A year later, 19 January 2015, Usra was appointed to coordinate all of the air force's central expert staff, and was installed for the office eight days later. During his tenure as coordinator, Usra publicly criticized the Indonesian Aerospace company, stating that the company failed to put the Indonesian air force as its primary customer and blamed the air force's lack of preparedness to the company.

Usra's position as coordinator became his last position in the military, as in 2017, he was relieved from his office and retired from the military shortly afterwards.

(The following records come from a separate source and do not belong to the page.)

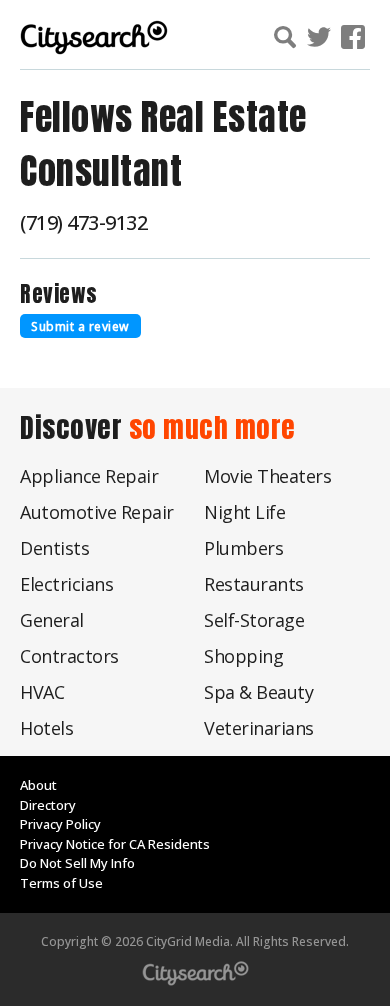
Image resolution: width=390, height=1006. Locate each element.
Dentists (54, 548)
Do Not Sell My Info (77, 863)
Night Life (244, 512)
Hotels (46, 728)
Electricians (66, 584)
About (38, 785)
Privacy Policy (60, 824)
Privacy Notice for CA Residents (115, 844)
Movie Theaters (267, 476)
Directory (48, 805)
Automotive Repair (97, 512)
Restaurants (254, 584)
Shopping (243, 656)
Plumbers (243, 548)
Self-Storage (254, 620)
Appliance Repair (89, 476)
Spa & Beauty (258, 692)
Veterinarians (259, 728)
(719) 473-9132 (83, 222)
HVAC (42, 692)
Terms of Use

== Indonesian Ambassador to Nigeria ==

Usra joined the political party Golkar following his retirement from the military. In September 2018, Golkar chairman Airlangga Hartarto announced that the president had named Usra as a candidate to be the Indonesian ambassador to Nigeria. After passing a test held by the People's Representative Council, he was installed as an ambassador on 21 November 2019. He is concurrently accredited as an ambassador to Nigeria, Benin, Burkina Faso, Ghana, Liberia, Niger, São Tomé and Príncipe, Togo, and the Economic Community of West African States.

On 3 May 2020, three Indonesian crew members of a fishing vessel were taken hostage by pirates off the coast of Santa Clara, Gabon. Usra conducted communications with the Indonesian embassy in Paris, the Indonesian honorary consulate in Gabon, and the South Korean embassies in Abuja and Libreville in preparation for a rescue operation. He then personally led the operation to free the hostages. The hostages were released on 8 June and were picked up by Usra two days later.